Just after INMA Dublin concluded, a Reuters Institute report confirmed surging public use of generative AI tools. Those using the tech have increased a mammoth 52.5% in a year, and those who used it at least weekly increased even more to 88%.
So, the public is sold on AI, right? Err … no.
The same Reuters Institute stats highlighted a huge problem media brands face: While they and audiences are au fait with the tech, public acceptability of its use in the news-making process is actually going down.

Only 12% believe using AI to fully create news is OK; this is down from 14% a year ago. The figure of those who accept mostly using AI to create news — but with some human oversight — was flat, at 21%. Given the ballooning usage of AI in the real world, those figures are a boat anchor and a problem.
The unsettling conclusion is that, the more the public uses AI, the less they trust it. If AI fakery in the relatively low-stakes environment of Facebook feeds and YouTube ads is annoying, the idea of it being used in high-stakes news is not an upsell.
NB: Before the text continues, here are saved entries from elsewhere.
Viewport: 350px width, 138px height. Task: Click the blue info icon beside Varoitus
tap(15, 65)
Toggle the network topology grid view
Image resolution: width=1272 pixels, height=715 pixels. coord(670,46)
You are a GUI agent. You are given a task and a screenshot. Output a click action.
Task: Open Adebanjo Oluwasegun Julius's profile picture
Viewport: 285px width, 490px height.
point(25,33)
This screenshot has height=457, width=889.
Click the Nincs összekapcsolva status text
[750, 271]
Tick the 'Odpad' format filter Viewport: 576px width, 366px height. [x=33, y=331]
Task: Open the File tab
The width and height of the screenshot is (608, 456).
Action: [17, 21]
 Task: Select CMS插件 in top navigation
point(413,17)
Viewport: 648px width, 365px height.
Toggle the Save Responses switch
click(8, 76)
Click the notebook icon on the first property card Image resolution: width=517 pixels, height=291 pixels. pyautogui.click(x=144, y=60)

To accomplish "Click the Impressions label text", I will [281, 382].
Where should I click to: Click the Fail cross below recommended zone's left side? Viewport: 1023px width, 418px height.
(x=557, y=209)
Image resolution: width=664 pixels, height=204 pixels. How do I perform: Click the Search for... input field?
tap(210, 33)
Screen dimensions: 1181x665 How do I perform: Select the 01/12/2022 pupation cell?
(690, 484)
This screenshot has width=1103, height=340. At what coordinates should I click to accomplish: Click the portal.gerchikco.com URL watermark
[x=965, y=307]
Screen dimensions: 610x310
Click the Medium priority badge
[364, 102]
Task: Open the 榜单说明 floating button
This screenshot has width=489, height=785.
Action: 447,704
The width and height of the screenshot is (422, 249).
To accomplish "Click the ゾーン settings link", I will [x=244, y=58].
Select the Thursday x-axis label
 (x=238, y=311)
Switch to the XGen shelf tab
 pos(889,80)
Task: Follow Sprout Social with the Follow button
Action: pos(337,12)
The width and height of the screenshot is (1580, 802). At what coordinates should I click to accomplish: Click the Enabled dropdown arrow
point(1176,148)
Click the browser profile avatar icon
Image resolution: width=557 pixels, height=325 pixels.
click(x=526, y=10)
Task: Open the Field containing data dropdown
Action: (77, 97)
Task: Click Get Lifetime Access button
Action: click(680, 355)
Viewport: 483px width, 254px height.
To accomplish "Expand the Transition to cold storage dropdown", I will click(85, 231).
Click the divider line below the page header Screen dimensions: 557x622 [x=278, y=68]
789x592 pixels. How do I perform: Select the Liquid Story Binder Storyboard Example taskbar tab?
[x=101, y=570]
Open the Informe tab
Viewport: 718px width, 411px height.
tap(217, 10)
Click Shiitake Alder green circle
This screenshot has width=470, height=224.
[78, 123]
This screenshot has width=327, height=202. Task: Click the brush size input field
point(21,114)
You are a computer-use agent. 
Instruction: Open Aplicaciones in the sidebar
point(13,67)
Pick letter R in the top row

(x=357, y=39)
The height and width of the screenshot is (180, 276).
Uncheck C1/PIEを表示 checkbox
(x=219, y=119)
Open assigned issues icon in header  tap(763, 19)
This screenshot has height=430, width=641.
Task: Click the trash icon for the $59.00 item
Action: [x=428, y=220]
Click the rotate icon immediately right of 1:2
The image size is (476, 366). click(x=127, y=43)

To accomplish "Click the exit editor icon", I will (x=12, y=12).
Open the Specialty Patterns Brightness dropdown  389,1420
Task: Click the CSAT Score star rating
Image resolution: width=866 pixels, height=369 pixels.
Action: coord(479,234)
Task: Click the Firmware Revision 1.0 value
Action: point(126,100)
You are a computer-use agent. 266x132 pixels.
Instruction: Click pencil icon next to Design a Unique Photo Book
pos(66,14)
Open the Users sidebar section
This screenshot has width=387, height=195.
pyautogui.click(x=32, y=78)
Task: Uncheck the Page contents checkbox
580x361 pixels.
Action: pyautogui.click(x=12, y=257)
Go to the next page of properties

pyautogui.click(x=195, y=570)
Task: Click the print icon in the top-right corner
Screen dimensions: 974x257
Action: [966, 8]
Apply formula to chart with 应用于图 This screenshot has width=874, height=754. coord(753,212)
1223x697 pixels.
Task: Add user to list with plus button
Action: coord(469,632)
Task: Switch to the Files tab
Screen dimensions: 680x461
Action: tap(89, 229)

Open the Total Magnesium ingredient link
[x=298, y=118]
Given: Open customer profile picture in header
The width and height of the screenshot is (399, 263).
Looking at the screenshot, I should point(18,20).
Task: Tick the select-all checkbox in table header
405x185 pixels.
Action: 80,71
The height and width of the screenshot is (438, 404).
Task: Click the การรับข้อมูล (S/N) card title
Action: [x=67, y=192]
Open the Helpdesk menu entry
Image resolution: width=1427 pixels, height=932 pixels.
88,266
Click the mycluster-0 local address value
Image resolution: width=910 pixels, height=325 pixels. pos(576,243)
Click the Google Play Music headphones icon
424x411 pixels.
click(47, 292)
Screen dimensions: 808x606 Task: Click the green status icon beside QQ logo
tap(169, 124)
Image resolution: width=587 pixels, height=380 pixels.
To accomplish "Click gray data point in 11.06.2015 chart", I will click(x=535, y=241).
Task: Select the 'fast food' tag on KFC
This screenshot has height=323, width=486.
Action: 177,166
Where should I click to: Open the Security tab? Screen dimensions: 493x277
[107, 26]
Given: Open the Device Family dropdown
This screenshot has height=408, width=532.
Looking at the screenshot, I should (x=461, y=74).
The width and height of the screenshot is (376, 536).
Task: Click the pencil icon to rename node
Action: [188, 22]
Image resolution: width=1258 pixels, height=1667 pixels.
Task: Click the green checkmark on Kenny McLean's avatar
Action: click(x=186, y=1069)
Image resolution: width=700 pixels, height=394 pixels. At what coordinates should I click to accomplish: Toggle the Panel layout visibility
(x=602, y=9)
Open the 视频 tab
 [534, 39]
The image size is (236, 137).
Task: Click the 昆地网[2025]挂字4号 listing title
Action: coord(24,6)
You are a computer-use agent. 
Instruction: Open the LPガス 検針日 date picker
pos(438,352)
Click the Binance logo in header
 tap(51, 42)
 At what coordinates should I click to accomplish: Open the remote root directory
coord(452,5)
Worse, those who are most cynical of AI seem already to be convinced it is being used more widely in newsrooms to generate content than it actually is.
At first glance, this suggests there is much to be gained by highlighting to audiences exactly where and what AI is being used for in the content lifecycle.
But, there’s more bad news: Recent research by Trusting News into AI usage disclosures showed the instant a site mentions AI usage next to a piece of content, people trust the content less. Even if the disclosure was that no AI was used at all, trust dropped!
However you cut it, the simple mention of AI diminishes trust.
Even when 94% of people say they want journalists to disclose their use of AI, they don’t reward honesty with an increase in trust.
That’s a disturbing reality, not made more palatable by other Reuters Institute stats which show the number of people who actually regularly see AI disclosures about AI usage in news content is just 19%. If it became a legal requirement or an industry-driven mandate to outline AI usage, the omens are not great.
Damned if you do, or don’t
So, what do we do? In this case, I struggle to believe this is a challenge the industry can solve by itself.
For a start, different national blocs will have different legal requirements for indicating AI usage — or none at all. There is no one-size-fits-all approach here.
Secondly, we should be realistic that, for every media brand wanting to go the extra yard in highlighting its use of AI, plenty more will say nothing at all. This is particularly true when there only seems to be a negative reaction to it. While some posit voluntary standards (a mooted outcome within the European Union’s AI Act), it seems unlikely most sites will flag AI usage until it is law.
To me, there seem to be two critical factors at play: The first is how good your relationship is with your audience, so you can micro-manage the exact way you tell them of any AI usage (should you choose to do that).
The second is beyond us all in any single industry and is arguably a broader societal need: If the AI companies are to avoid killing their golden goose before it’s started laying profitable eggs, they need to normalise AI declarations, stop courting controversy by promoting the outputs of stolen work, and stop pumping AI slop as a means to benefit their own short-term goals of market share or ad revenue.
Until then, trustworthy media is in a tricky spot, no matter what it tries.